Alliance Agonies
- Correspondent
- Nov 19, 2025
- 2 min read
For an alliance that claims ideological unity, the Mahayuti has an uncanny knack for public discord. The main parties of the ruling alliance – the Bharatiya Janata Party (BJP) and Eknath Shinde’s Shiv Sena both swear by the same Hindutva creed, often speak the same political language and share the same adversaries. Yet, at times, the coalition behaves less like a cohesive front and more like two rival franchises competing on the same turf. The latest flare-up over political poaching revealed how shared ideology offers no protection against clashes of ambition.
The latest schism came after a cabinet meeting was attended solely by Deputy Chief Minister Eknath Shinde sans ministerial colleagues. Lame explanations of absence were given by the Sena ministers.
The real cause of this discontent was the BJP’s recruitment of Sena workers and leaders in the run-up to municipal elections. The Sena leaders’ grievances were sharpest in Thane - Shinde’s home ground - where the BJP has been inducting former Sena corporators and activists, thereby weakening Shinde’s organisational base.

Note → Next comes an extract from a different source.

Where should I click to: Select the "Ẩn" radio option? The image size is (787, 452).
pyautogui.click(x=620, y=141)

CM Devendra Fadnavis countered that it was the Sena that fired the first shot by poaching a former BJP legislator in Ulhasnagar. The BJP’s response, he implied, was merely tit-for-tat. After some pointed exchanges, the two leaders instructed their cadres to halt recruitment from alliance partners. Maharashtra’s political history is replete with such temporary truces which later dissolve under the weight of competitive instincts.
Municipal corporations and zilla parishads are Maharashtra’s engines of patronage and grassroots mobilisation. Their control determines political longevity. In this ecosystem, defections are existential threats. A corporator switching allegiance in Thane or a local leader migrating in Nashik can alter the balance of influence for years. Hence, the Sena bristles at each BJP induction in Thane, Nashik, Jalgaon or Satara and why the BJP sees in these districts opportunities to accelerate its long-term consolidation.

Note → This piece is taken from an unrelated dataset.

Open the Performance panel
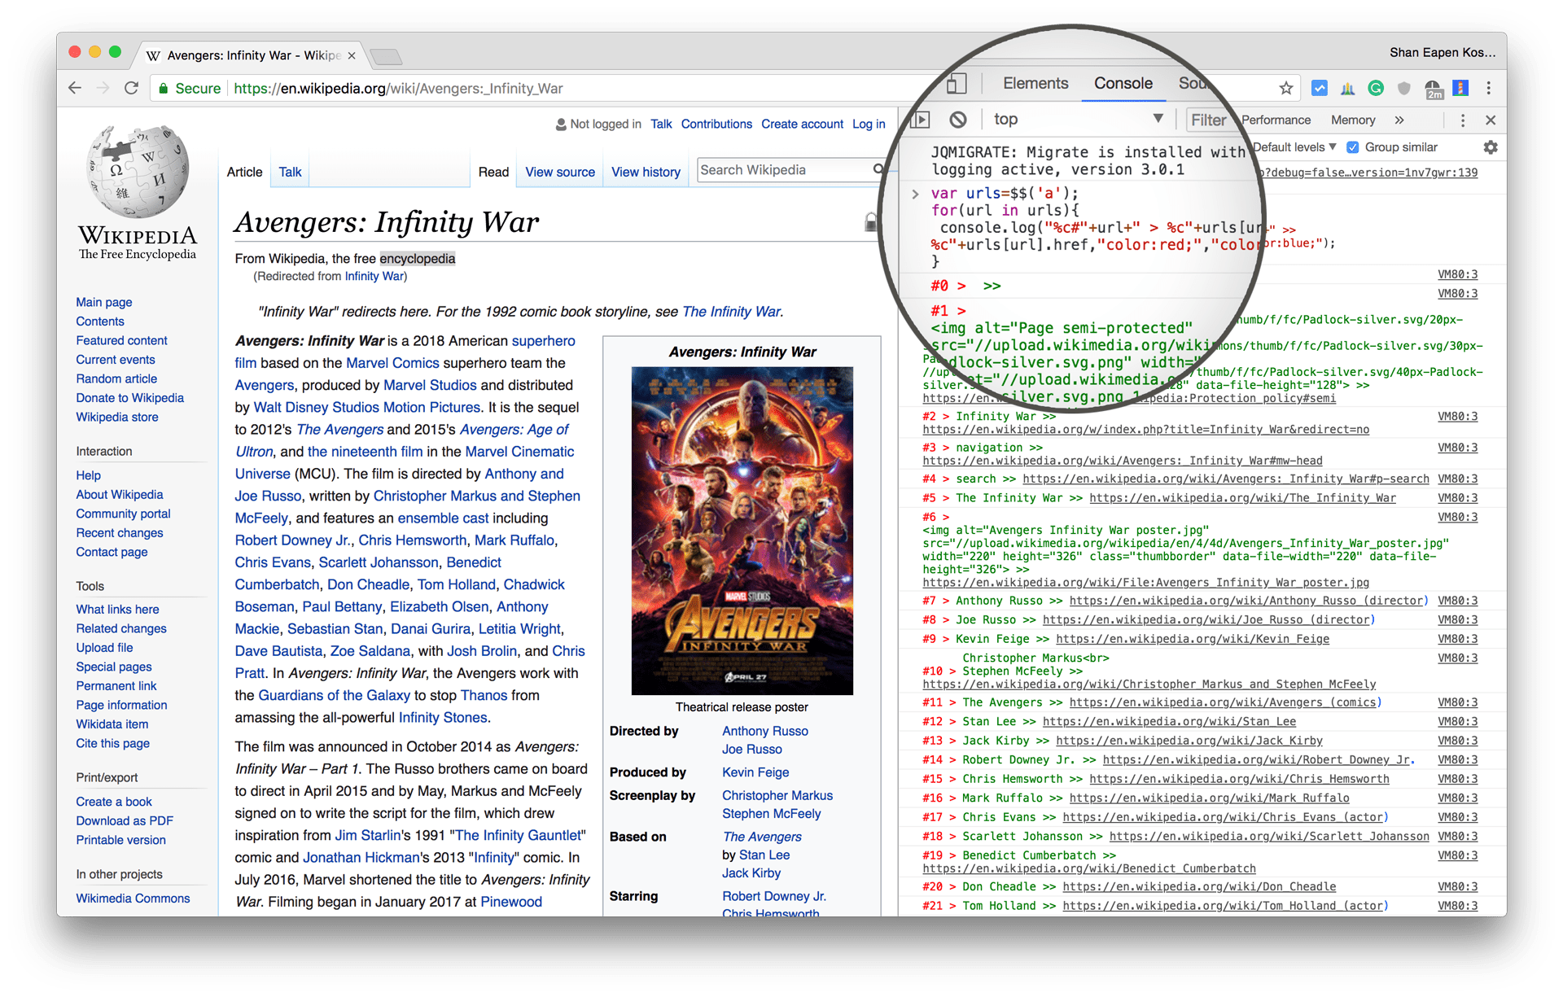1563x997 pixels. pos(1276,120)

The tensions also reveal a deeper asymmetry. The BJP, buoyed by national dominance, increasingly treats the Shinde-led Sena as a junior partner whose utility is transactional. The Sena, acutely aware of this, fears becoming a hollowed-out appendage. The rivalry is most pronounced in regions where the two share historical strength. If the Mahayuti, despite being buoyed by a stunning and emphatic Assembly poll win last year, cannot maintain discipline during local elections, it risks eroding its image as a stable governing coalition.
The alliance needs clearer internal rules and transparent coordination on local elections and mechanisms for resolving disputes without resorting to public signalling.
For now, arithmetic keeps the Mahayuti intact. But arithmetic alone cannot reconcile competing ambitions. In Maharashtra’s high-stakes political marketplace, the test for the BJP and Shinde’s Sena is whether they can prevent their shared platform from becoming collateral damage in their battle for influence.